WEEKLY MARKET SUMMARY
Global Equities: US equities pulled back sharply on concerns over tariffs and hotter-than-expected inflation, falling sharply on Friday to pull the S&P 500 down -1.5% for the week. The Nasdaq Composite bore the brunt of the selling, losing -2.6% in weekly trading while the Dow Jones Industrial Average held on to a 0.4% gain. Shares of automakers were hit especially hard after the announcement of 25% tariffs on any cars or car parts produced outside the US. Small cap stocks also closed with weekly losses, down -1.6%. Shares of Developed International companies were losers as well, dipping -1.4% while Emerging markets lost -1.8%.
Fixed Income: The 10-Year Treasury yield rose during the week but pulled back sharply on Friday and ended the week unchanged at 4.26%. There was a frenzy of corporate bond issuance, both domestic and international, as corporations raced to get deals done ahead of the planned start of tariffs on April 2nd. US high yield corporate bond spreads widened a bit late in the week as concerns mount over inflation and the adverse economic impact of tariffs, but at 3.3%, spreads are still well below the long-term average of 5.3%.
Commodities: US West Texas Intermediate (WTI) Crude prices rose slightly to $69.15 a barrel during the week on new tariffs and sanctions aimed at Venezuela and Iran.
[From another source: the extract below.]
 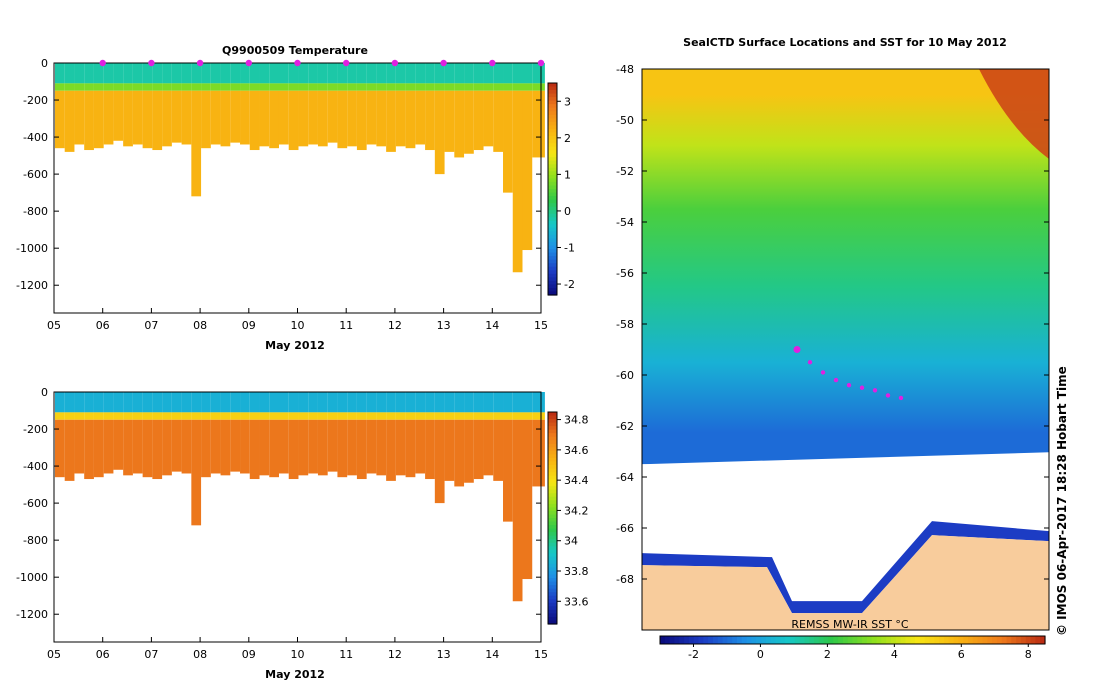 I want to click on salinity-y-tick-label: -1200, so click(x=32, y=614).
Gold prices surged 3% in weekly trading, reaching $3,116/oz as investors sought out safe-haven assets.
WEEKLY ECONOMIC SUMMARY
Hot PCE: The Fed’s official measure of inflation, the Core Personal Consumption Expenditures Index (Core PCE) was hotter than expected in February at 0.4%, bringing the annual rate up to 2.8% from the prior 2.7% reading. Core goods inflation has reignited due to tariffs while services inflation moves sideways, and housing inflation declines at a gradual rate. It is quite likely that the trade war news pulled demand forward as consumers and businesses made purchases in advance of the tariffs. If this holds true, PCE could be cooler when March data is reported next month. Still, the hot data point was concerning to investors, particularly because of slower growth expectations which raise the possibility of stagflation (slow growth and rising prices).
Auto Tariffs: The latest target of the Trump tariffs is the automotive industry, with 25% across the board tariffs announced on non-US vehicles and parts. With many US automakers producing all or part of vehicles in Mexico, the tariffs are likely to lead to higher costs for nearly every major automaker selling vehicles in the US. Estimates from the Peterson Institute for International Economics forecast a $1,400 to $7,000 increase in vehicles, depending on how much of the tariff gets passed along to consumers. Before formally announcing the tariffs, President Trump convened CEOs from the top automakers for a phone call to issue a warning against raising prices. Shares of automakers fell sharply, with a UBS analyst warning the tariffs could completely erase the entire year 2025 profits for Ford (F) and GM (GM).
Consumer Confidence Slips: The latest read on Conference Board US Consumer Confidence survey slid 7.2 points to a 92.9 reading, the lowest level since January 2021. Worries over inflation and a possible recession have consumers reporting sharply lower expectations regarding “income, business, and labor market conditions”, which fell to a 12 year low of 65.2 and below the threshold of 80 that has in the past signaled a potential recession. While the survey shows a bleak outlook from consumers, spending has yet to pull back substantially.
CHART OF THE WEEK
The Chart of the Week breaks down the Core Personal Consumption Expenditures Index data into core goods, core services ex-housing, and housing components. Core goods had fallen into deflationary territory, but prices have turned sharply higher in response to the trade war. Core services seem somewhat stuck in a sideways trend, while housing, the biggest driver of overall inflation, has been steadily falling but still has a long way to go. The Fed views the sharp uptick in goods inflation as at least partially “transitory” due to tariffs. If they are correct, we should see the goods component turn lower as consumers either cut back on purchases or trade deals are struck.